Exactly the lines from the top of the records below through the one containing "Substitution (553, 965)" must be set down, with no line added or dropped.

_Available records_

==================================================

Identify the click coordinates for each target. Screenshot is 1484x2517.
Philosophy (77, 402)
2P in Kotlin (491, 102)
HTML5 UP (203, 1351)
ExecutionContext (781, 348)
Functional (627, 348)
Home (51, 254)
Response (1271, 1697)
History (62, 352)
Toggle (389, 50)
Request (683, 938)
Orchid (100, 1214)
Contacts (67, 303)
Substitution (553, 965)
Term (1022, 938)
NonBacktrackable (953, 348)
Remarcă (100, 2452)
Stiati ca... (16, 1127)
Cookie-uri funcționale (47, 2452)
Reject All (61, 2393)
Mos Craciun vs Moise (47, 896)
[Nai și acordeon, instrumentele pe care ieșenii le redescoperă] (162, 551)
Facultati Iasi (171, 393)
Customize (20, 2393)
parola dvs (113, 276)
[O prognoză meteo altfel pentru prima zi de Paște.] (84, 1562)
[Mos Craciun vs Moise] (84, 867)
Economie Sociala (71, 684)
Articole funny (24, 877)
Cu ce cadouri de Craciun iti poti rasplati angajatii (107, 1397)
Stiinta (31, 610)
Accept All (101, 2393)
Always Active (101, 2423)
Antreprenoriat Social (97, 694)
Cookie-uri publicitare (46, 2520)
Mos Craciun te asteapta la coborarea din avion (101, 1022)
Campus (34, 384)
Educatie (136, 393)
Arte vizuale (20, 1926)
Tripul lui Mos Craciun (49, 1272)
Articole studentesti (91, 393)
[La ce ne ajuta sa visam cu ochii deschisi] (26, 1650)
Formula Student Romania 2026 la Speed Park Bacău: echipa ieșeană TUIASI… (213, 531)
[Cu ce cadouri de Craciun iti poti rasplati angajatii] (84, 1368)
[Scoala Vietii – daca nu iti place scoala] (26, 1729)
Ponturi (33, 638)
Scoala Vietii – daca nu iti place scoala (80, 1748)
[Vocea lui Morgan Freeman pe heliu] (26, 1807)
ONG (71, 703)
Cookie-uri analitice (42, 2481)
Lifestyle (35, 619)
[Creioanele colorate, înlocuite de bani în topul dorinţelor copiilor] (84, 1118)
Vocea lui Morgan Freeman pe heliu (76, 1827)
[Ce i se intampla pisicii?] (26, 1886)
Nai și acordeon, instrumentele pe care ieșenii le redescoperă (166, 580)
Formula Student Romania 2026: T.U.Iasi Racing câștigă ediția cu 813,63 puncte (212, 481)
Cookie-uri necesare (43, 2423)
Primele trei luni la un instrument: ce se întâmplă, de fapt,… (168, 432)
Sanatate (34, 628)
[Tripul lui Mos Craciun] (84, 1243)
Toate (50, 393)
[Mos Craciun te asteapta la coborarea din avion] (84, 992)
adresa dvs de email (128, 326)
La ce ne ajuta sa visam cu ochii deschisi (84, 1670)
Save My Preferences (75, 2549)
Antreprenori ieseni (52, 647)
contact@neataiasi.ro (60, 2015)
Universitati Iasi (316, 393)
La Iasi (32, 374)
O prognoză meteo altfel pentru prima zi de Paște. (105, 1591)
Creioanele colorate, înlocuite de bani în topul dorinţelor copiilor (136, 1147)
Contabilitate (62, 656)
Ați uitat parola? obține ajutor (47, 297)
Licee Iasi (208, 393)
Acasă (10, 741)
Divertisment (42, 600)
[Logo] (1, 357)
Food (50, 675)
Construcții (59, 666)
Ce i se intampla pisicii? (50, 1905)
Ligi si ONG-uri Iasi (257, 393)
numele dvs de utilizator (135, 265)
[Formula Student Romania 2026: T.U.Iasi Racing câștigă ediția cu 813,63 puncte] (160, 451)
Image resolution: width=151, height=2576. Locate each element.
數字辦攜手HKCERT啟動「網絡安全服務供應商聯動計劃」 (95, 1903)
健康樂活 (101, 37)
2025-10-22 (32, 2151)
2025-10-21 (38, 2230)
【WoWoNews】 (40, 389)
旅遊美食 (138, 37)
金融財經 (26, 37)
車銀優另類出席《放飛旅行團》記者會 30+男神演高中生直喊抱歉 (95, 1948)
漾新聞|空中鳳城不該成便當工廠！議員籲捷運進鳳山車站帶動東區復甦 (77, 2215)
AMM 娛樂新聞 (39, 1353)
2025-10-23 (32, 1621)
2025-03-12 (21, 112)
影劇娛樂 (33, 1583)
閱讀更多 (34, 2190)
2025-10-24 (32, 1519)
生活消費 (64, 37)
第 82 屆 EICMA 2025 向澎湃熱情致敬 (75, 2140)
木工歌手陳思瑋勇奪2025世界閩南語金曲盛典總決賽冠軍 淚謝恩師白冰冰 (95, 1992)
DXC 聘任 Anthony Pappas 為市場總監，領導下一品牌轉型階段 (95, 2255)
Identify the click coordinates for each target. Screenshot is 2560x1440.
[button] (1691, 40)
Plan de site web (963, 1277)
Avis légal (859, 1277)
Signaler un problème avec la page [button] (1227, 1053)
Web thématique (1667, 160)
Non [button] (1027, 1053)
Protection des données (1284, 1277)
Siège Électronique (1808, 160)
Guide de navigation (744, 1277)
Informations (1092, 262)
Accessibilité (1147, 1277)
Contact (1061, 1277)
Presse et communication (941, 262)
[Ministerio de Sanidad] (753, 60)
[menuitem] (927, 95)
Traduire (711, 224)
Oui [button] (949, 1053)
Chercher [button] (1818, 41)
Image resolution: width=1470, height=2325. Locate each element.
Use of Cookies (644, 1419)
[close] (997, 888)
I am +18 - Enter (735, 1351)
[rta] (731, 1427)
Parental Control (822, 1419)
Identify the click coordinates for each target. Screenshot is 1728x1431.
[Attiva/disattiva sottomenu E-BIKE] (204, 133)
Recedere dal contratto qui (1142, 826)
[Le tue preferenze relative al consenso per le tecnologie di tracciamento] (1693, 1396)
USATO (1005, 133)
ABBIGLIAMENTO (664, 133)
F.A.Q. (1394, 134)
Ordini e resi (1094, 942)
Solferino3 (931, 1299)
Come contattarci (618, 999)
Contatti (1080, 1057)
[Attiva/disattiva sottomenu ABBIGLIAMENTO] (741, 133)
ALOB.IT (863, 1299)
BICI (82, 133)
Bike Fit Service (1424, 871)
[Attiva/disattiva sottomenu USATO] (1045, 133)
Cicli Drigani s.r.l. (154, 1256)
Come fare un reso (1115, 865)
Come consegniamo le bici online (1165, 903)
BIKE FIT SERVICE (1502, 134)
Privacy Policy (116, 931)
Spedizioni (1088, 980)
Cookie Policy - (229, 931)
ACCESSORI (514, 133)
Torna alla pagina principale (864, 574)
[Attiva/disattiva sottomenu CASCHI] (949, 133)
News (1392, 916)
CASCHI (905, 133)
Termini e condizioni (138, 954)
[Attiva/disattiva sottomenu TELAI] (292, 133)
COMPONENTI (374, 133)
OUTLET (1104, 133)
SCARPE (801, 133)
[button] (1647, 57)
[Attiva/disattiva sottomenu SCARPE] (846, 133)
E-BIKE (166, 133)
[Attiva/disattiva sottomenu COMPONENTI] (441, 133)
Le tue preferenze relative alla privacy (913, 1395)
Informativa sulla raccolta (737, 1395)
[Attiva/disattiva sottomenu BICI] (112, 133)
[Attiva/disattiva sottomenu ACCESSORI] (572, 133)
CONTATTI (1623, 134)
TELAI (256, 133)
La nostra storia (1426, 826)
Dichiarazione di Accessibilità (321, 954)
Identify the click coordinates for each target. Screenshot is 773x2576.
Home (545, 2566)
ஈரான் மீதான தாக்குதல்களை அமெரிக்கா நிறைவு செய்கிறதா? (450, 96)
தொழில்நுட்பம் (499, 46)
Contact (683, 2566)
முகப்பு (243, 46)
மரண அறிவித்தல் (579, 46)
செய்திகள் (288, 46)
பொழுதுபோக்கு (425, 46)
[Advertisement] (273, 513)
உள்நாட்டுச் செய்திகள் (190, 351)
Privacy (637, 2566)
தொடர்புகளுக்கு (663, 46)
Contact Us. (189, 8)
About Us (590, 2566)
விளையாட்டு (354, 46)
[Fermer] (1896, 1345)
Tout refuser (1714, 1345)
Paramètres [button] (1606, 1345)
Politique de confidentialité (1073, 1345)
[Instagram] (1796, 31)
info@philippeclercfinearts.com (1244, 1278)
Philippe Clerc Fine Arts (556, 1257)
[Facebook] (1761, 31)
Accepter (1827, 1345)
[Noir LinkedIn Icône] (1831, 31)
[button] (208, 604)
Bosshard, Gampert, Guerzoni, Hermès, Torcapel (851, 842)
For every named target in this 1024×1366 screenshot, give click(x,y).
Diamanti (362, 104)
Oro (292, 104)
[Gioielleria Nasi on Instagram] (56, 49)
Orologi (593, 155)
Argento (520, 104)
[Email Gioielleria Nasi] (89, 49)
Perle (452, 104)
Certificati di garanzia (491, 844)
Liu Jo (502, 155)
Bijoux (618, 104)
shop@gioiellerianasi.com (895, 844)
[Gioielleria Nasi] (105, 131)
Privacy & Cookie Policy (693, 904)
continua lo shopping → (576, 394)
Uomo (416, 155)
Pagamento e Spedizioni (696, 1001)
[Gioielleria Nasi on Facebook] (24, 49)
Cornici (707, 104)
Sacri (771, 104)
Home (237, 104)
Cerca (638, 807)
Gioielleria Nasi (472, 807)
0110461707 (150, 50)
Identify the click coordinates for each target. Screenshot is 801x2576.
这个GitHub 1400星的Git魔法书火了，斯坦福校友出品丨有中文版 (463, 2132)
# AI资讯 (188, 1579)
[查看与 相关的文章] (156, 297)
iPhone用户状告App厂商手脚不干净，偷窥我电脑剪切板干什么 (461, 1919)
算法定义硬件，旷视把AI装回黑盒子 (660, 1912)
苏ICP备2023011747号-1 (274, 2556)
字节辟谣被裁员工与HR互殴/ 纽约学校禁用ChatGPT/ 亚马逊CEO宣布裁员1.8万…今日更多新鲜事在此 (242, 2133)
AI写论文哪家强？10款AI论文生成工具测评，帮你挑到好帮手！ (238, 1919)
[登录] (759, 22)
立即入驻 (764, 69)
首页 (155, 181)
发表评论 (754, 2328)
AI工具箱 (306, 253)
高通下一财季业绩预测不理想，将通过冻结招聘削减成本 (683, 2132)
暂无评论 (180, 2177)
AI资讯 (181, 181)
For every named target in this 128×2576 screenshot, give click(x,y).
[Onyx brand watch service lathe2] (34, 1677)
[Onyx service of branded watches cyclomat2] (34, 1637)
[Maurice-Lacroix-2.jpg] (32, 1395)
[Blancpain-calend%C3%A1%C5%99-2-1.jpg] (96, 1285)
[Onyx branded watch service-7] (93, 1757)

==================================================

_Output for this task_
Identify the click coordinates for each target. Screenshot is 1484x2517.
Philosophy (77, 402)
2P in Kotlin (491, 102)
HTML5 UP (203, 1351)
ExecutionContext (781, 348)
Functional (627, 348)
Home (51, 254)
Response (1271, 1697)
History (62, 352)
Toggle (389, 50)
Request (683, 938)
Orchid (100, 1214)
Contacts (67, 303)
Substitution (553, 965)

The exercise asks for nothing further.